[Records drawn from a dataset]
BEGIN

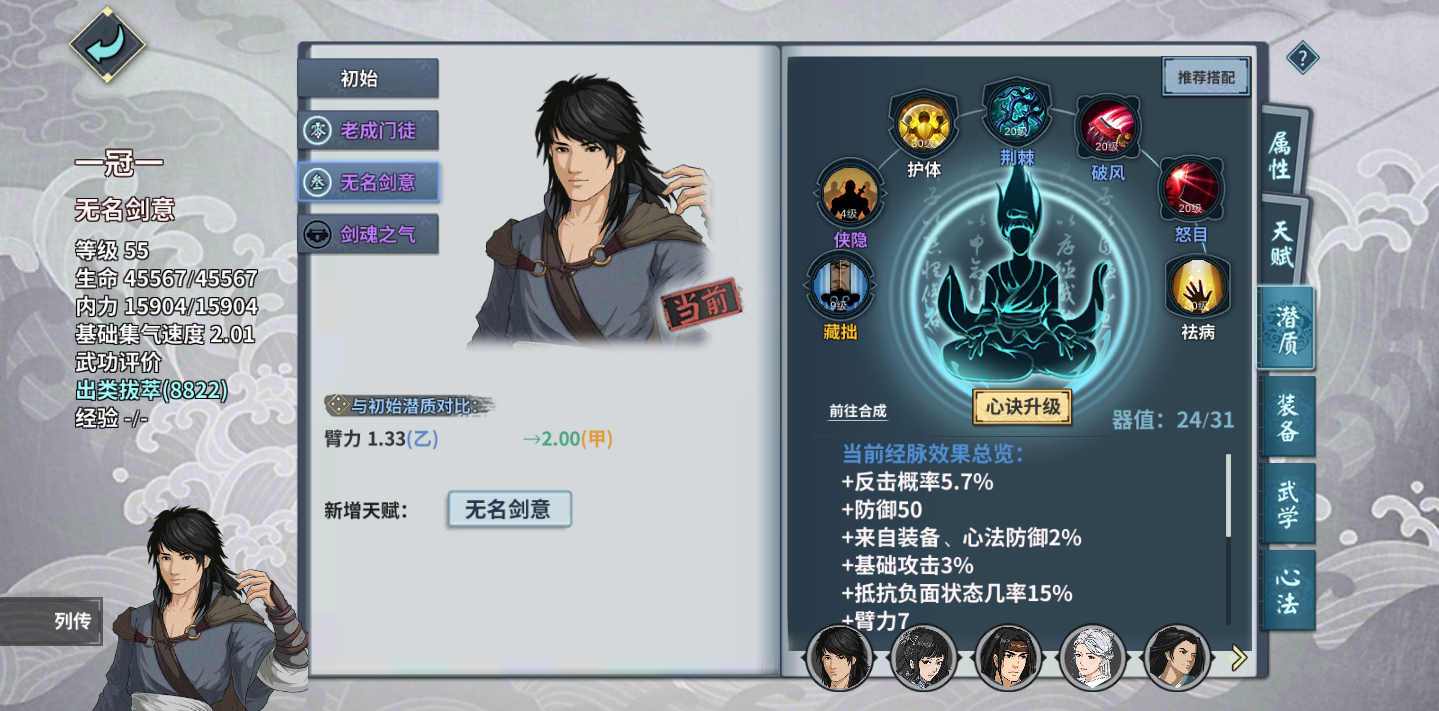Viewport: 1439px width, 711px height.
Task: Select the 荆棘 meridian skill icon
Action: click(1017, 110)
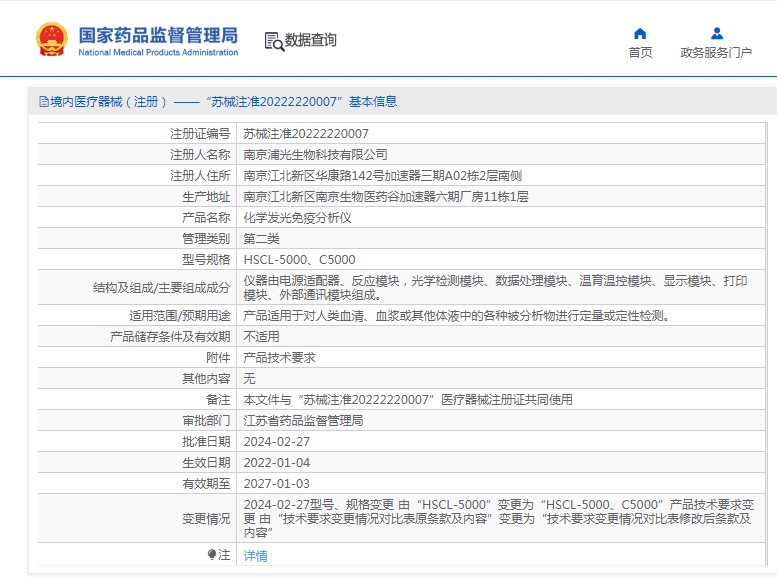Image resolution: width=777 pixels, height=579 pixels.
Task: Click the lightbulb icon beside 注
Action: 211,555
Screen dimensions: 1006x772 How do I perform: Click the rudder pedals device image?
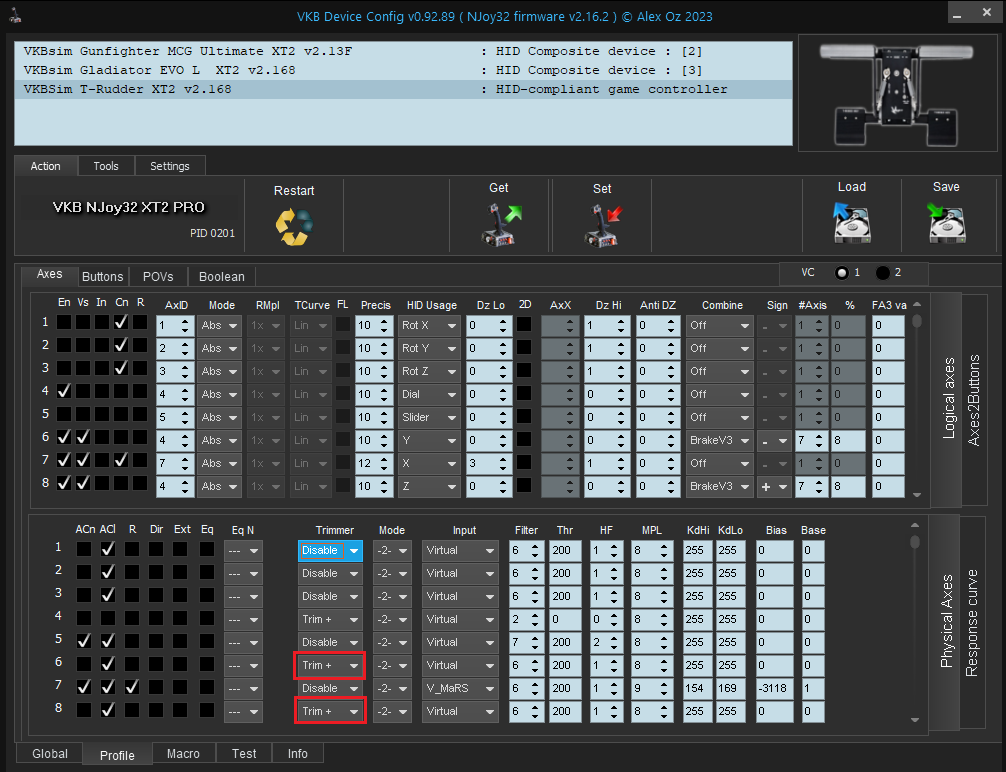coord(896,94)

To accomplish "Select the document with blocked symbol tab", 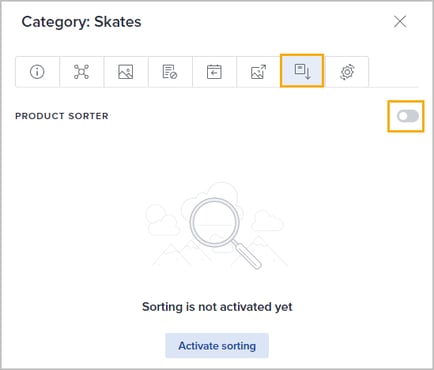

END

What to work on:
Nothing but the lines from the one containing "Screen dimensions: 1006x772" through the last line of the data should appear in the answer, copied exactly, with pictures excluded.

Output of the exercise:
Screen dimensions: 1006x772 How do I perform: Click the rudder pedals device image?
coord(896,94)

To accomplish "Select the document with blocked symbol tab", 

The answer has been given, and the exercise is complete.